What is an omega male?
As you can probably guess, an omega male is the exact opposite of an alpha male. Whereas alphas are natural-born leaders who tend to be extroverted and domineering, omegas are extreme introverts who tend to stick to themselves and make their own rules. In theory, this should be a good thing. It means that he’s self-assured, independent, and very headstrong. However, the qualities that omega males tend to love about themselves are the same ones that make them pretty terrible partners, as I was soon to find out.
Why dating one sucked so much
- He was extremely antisocial. The thing with omega males is that they’re very solitary creatures. They find comfort in their own company to a disturbing degree. Everyone should feel okay in their own skin, but my ex preferred his own company over that of anyone else’s. Because of this, he basically refused to meet my friends because it required leaving the house and talking to other people. He also never wanted to go out on actual dates all that often because there were “too many people around.”
- He was emotionally distant and liked it that way. He’d been on his own for a very long time when we met, meaning that he never really shared a deep emotional connection with another person, let alone a woman. He’d tell me he liked me, but it was always a lukewarm admission and I never really felt like he meant it. He wasn’t interested in having conversations about what was going on in his head or heart (or mine).

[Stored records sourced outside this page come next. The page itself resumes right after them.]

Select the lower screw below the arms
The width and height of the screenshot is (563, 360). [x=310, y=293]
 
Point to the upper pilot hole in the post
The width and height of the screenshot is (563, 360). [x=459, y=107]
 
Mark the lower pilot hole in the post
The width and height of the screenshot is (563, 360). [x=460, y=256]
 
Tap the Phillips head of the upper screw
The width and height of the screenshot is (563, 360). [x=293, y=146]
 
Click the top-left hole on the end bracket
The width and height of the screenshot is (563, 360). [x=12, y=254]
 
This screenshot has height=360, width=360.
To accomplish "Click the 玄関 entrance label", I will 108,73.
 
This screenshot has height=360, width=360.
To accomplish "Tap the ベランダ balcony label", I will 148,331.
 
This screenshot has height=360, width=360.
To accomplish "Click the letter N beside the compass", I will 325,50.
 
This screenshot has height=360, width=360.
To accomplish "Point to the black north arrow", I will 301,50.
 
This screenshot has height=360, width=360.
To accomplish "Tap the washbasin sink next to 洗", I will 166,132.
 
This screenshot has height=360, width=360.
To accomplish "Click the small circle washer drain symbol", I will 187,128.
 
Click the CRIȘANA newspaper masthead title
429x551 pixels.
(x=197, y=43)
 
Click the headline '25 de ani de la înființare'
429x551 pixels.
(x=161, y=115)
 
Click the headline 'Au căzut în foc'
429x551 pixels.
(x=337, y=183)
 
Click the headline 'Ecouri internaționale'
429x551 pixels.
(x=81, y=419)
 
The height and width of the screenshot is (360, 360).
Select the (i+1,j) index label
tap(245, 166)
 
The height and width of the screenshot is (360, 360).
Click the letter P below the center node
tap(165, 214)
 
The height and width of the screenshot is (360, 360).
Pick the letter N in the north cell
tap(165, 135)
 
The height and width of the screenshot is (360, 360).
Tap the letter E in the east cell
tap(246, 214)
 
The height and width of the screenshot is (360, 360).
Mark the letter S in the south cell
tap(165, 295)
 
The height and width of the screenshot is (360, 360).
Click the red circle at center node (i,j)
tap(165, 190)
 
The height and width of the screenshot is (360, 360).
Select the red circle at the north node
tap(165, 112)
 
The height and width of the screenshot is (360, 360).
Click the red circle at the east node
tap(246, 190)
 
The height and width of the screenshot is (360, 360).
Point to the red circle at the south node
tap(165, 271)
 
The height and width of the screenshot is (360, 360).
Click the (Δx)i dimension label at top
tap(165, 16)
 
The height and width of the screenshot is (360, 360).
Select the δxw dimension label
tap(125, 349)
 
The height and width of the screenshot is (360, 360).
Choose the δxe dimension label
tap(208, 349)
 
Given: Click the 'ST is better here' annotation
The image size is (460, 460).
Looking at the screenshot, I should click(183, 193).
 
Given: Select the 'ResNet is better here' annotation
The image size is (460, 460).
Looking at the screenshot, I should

He clearly preferred to keep things surface-level.
- He had major trust issues. An omega male tends to have serious trust issues, as I found out, largely because he lacks many exterior relationships. Guys like this don’t develop strong bonds with other people, meaning don’t place their trust in anyone else. They assume that they’re the only ones who have their own back and get paranoid very easily. It’s like they think everyone is out to get them all the time.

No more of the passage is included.